[[ Extracted material open ]]
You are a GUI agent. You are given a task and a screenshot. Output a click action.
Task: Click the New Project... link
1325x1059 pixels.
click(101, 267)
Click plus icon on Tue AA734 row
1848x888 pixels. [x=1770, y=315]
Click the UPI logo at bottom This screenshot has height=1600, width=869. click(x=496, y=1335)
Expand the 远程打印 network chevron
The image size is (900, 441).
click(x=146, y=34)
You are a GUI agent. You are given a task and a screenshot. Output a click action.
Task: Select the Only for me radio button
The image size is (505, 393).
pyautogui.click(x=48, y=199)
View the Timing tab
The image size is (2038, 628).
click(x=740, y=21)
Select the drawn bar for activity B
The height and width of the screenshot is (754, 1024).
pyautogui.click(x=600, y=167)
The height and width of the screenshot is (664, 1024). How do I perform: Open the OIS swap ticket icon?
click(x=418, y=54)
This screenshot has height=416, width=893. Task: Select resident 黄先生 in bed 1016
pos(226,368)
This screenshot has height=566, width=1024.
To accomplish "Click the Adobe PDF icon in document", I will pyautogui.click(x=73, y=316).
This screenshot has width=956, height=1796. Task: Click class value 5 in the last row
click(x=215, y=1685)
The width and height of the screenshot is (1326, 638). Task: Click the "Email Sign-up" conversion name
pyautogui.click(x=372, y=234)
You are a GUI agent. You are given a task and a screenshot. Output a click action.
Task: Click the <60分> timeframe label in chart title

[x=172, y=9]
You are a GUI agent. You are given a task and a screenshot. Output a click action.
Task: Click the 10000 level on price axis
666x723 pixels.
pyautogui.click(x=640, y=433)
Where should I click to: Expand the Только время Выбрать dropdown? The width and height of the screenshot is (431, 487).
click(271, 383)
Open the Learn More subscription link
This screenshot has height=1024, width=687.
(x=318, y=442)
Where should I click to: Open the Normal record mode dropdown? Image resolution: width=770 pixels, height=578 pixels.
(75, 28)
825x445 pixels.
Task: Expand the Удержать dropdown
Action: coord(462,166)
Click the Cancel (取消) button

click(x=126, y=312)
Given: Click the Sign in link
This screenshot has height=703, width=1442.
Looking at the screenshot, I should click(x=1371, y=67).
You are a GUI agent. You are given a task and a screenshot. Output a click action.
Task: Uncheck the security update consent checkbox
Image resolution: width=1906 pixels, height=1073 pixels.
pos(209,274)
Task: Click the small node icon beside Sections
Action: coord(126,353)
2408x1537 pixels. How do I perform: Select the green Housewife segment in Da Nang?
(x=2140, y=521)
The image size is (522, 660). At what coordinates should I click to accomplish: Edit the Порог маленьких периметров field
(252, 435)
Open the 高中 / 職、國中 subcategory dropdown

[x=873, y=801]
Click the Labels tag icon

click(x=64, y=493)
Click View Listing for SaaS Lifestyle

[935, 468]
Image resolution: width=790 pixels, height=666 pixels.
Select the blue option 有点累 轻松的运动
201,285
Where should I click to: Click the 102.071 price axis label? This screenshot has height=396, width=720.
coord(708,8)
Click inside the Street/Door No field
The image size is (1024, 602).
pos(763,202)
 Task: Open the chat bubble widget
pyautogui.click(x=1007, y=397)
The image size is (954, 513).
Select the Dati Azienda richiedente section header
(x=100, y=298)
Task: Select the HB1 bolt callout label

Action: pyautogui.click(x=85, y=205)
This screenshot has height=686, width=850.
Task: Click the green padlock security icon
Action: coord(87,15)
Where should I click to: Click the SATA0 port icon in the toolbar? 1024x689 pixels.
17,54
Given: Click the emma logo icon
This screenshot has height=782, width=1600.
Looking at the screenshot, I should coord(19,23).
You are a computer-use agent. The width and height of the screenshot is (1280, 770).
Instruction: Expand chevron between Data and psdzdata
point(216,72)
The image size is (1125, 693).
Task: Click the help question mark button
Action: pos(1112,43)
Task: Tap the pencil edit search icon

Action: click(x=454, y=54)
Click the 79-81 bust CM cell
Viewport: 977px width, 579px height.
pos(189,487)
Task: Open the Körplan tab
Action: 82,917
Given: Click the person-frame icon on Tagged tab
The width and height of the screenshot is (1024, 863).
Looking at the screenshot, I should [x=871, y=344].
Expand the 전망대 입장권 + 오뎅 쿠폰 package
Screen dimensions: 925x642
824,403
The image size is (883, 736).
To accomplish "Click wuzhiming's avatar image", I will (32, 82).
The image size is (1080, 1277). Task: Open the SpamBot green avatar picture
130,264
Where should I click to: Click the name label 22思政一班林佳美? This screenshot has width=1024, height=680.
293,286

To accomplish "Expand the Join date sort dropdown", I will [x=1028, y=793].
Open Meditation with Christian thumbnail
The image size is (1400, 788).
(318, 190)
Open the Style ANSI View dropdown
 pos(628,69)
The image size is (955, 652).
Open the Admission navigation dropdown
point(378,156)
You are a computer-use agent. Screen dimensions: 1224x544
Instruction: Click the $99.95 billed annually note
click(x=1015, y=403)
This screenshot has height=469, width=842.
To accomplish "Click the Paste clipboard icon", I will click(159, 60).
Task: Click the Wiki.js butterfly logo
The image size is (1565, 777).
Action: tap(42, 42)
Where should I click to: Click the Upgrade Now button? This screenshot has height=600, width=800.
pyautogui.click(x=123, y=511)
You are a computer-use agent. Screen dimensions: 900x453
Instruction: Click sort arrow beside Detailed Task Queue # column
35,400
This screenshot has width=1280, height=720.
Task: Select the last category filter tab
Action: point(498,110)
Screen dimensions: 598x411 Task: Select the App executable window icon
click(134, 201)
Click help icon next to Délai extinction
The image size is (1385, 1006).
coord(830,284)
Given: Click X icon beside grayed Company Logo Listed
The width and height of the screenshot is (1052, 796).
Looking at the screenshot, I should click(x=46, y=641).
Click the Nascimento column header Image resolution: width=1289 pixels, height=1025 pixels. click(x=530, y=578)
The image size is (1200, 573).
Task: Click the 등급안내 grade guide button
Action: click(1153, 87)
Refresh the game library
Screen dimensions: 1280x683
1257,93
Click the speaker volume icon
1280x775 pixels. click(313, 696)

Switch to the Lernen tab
[[ Extracted material closed ]]
▶ **Task directions**: Set down, unchanged, only those lines above that fall between the line with "1325x1059 pixels." and the line with "Task: Uncheck the", the two end lines included.

▶ **Answer below**:
1325x1059 pixels.
click(101, 267)
Click plus icon on Tue AA734 row
1848x888 pixels. [x=1770, y=315]
Click the UPI logo at bottom This screenshot has height=1600, width=869. click(x=496, y=1335)
Expand the 远程打印 network chevron
The image size is (900, 441).
click(x=146, y=34)
You are a GUI agent. You are given a task and a screenshot. Output a click action.
Task: Select the Only for me radio button
The image size is (505, 393).
pyautogui.click(x=48, y=199)
View the Timing tab
The image size is (2038, 628).
click(x=740, y=21)
Select the drawn bar for activity B
The height and width of the screenshot is (754, 1024).
pyautogui.click(x=600, y=167)
The height and width of the screenshot is (664, 1024). How do I perform: Open the OIS swap ticket icon?
click(x=418, y=54)
This screenshot has height=416, width=893. Task: Select resident 黄先生 in bed 1016
pos(226,368)
This screenshot has height=566, width=1024.
To accomplish "Click the Adobe PDF icon in document", I will pyautogui.click(x=73, y=316).
This screenshot has width=956, height=1796. Task: Click class value 5 in the last row
click(x=215, y=1685)
The width and height of the screenshot is (1326, 638). Task: Click the "Email Sign-up" conversion name
pyautogui.click(x=372, y=234)
You are a GUI agent. You are given a task and a screenshot. Output a click action.
Task: Click the <60分> timeframe label in chart title

[x=172, y=9]
You are a GUI agent. You are given a task and a screenshot. Output a click action.
Task: Click the 10000 level on price axis
666x723 pixels.
pyautogui.click(x=640, y=433)
Where should I click to: Expand the Только время Выбрать dropdown? The width and height of the screenshot is (431, 487).
click(271, 383)
Open the Learn More subscription link
This screenshot has height=1024, width=687.
(x=318, y=442)
Where should I click to: Open the Normal record mode dropdown? Image resolution: width=770 pixels, height=578 pixels.
(75, 28)
825x445 pixels.
Task: Expand the Удержать dropdown
Action: coord(462,166)
Click the Cancel (取消) button

click(x=126, y=312)
Given: Click the Sign in link
This screenshot has height=703, width=1442.
Looking at the screenshot, I should click(x=1371, y=67).
You are a GUI agent. You are given a task and a screenshot. Output a click action.
Task: Uncheck the security update consent checkbox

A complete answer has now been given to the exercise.